■ **The task**
Below are several entries. Transcribe exactly those lines that fall from the one with "Newsletter (424, 1597)" through the one with "You are a GUI agent. The screenshot is 434×2576.", end lines included.

Entries shown Block Start

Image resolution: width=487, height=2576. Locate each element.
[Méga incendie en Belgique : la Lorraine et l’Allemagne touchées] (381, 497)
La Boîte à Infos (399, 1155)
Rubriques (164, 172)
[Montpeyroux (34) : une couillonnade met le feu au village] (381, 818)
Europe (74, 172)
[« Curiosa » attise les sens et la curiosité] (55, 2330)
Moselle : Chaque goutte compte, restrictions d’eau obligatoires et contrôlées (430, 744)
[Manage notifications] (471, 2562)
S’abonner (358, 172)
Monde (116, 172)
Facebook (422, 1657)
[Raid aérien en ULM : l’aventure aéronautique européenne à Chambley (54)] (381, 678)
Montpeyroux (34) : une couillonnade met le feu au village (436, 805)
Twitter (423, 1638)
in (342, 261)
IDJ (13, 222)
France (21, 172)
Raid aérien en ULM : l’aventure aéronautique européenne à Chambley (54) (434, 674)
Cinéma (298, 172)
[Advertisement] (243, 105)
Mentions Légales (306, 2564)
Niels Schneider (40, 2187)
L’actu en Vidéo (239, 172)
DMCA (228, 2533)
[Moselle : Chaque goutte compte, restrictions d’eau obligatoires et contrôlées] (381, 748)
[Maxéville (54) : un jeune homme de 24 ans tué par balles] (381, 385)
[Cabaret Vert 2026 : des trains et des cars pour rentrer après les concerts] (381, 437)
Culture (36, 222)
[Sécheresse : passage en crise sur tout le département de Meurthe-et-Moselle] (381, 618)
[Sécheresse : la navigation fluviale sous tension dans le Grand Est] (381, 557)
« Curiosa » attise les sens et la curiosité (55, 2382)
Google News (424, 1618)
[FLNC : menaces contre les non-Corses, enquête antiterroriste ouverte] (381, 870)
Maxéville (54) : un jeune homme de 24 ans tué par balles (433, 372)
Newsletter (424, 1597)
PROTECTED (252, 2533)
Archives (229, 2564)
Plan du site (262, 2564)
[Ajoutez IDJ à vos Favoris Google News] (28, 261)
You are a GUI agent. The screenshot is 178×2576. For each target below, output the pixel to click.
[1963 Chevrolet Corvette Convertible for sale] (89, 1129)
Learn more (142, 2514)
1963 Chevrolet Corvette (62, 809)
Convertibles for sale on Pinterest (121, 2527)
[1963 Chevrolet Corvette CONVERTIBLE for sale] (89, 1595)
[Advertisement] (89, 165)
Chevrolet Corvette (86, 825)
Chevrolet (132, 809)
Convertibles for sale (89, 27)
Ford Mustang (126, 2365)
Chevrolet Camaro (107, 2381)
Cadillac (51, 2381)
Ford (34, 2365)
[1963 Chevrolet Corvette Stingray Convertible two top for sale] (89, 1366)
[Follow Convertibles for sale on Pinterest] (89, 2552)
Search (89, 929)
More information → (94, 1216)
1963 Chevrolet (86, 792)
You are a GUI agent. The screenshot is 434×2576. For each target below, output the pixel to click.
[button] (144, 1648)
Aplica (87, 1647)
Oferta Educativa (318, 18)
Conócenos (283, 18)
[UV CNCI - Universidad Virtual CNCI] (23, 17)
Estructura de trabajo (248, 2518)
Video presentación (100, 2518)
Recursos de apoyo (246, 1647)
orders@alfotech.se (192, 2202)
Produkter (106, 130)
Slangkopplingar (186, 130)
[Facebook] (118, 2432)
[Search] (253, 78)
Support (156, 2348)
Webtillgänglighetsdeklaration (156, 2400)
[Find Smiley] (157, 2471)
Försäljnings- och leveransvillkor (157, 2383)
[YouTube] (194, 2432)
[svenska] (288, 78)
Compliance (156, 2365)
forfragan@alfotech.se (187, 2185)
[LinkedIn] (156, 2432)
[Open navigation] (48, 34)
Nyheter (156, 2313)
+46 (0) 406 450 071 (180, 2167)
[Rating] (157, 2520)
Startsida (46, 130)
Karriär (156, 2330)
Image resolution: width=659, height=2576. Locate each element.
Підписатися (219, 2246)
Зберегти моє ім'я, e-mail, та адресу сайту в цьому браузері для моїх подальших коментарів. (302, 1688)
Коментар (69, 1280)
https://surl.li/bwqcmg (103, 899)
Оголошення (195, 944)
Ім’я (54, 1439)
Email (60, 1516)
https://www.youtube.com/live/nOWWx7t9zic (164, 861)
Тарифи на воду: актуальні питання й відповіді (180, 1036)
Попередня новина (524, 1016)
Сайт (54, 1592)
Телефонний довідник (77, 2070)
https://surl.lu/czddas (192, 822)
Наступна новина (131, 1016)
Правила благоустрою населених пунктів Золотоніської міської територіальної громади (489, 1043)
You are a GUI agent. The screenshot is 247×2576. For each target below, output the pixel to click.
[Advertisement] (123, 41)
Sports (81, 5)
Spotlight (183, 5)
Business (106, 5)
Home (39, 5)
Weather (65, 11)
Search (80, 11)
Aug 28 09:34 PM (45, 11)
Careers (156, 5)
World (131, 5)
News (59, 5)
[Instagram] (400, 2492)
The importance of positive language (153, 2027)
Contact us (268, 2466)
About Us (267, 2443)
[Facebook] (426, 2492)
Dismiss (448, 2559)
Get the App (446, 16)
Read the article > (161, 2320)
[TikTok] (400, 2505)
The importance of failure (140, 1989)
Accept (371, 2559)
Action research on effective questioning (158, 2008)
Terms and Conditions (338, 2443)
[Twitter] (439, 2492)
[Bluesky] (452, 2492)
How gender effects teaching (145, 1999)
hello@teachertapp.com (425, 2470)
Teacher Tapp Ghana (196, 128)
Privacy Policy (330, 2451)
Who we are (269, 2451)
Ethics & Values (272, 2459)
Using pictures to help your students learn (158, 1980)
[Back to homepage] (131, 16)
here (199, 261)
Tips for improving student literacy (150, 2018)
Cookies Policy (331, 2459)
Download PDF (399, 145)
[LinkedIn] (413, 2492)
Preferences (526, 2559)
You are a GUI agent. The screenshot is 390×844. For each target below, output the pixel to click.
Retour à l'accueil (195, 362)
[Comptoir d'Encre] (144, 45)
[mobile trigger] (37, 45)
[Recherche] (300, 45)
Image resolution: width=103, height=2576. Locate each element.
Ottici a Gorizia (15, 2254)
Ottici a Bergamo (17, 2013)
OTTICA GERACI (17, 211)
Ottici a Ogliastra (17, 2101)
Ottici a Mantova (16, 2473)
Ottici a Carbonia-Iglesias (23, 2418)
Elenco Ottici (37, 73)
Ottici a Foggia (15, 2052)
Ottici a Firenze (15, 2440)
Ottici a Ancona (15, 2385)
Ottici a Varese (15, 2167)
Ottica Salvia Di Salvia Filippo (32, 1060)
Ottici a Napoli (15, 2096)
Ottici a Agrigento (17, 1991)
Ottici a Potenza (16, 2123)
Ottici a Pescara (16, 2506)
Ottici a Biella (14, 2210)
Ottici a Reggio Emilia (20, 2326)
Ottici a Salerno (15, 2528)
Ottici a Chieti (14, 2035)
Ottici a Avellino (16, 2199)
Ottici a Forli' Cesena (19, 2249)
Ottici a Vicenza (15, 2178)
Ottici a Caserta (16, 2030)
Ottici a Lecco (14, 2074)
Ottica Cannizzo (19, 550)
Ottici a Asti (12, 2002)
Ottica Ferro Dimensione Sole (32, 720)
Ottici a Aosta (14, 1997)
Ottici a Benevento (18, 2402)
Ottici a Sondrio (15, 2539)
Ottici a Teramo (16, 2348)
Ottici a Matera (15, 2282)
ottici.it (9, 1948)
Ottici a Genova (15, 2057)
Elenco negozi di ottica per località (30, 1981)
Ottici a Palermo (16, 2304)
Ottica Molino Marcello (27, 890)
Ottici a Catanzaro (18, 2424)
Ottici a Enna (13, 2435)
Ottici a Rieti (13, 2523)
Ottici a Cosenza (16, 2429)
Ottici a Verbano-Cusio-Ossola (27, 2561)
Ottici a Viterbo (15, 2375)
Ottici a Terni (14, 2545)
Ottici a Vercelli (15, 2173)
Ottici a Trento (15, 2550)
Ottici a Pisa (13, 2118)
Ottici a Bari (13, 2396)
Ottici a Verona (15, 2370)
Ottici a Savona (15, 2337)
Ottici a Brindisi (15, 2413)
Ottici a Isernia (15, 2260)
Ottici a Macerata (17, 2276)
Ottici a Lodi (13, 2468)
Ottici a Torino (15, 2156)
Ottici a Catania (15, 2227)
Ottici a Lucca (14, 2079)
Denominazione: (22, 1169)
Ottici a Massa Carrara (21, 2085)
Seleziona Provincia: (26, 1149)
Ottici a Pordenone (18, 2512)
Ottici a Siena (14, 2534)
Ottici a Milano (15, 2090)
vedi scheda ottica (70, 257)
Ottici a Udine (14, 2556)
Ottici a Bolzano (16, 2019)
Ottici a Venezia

Entries shown Block End

■ **Result for this task**
Newsletter (424, 1597)
PROTECTED (252, 2533)
Archives (229, 2564)
Plan du site (262, 2564)
[Ajoutez IDJ à vos Favoris Google News] (28, 261)
You are a GUI agent. The screenshot is 178×2576. For each target below, output the pixel to click.
[1963 Chevrolet Corvette Convertible for sale] (89, 1129)
Learn more (142, 2514)
1963 Chevrolet Corvette (62, 809)
Convertibles for sale on Pinterest (121, 2527)
[1963 Chevrolet Corvette CONVERTIBLE for sale] (89, 1595)
[Advertisement] (89, 165)
Chevrolet Corvette (86, 825)
Chevrolet (132, 809)
Convertibles for sale (89, 27)
Ford Mustang (126, 2365)
Chevrolet Camaro (107, 2381)
Cadillac (51, 2381)
Ford (34, 2365)
[1963 Chevrolet Corvette Stingray Convertible two top for sale] (89, 1366)
[Follow Convertibles for sale on Pinterest] (89, 2552)
Search (89, 929)
More information → (94, 1216)
1963 Chevrolet (86, 792)
You are a GUI agent. The screenshot is 434×2576. For each target below, output the pixel to click.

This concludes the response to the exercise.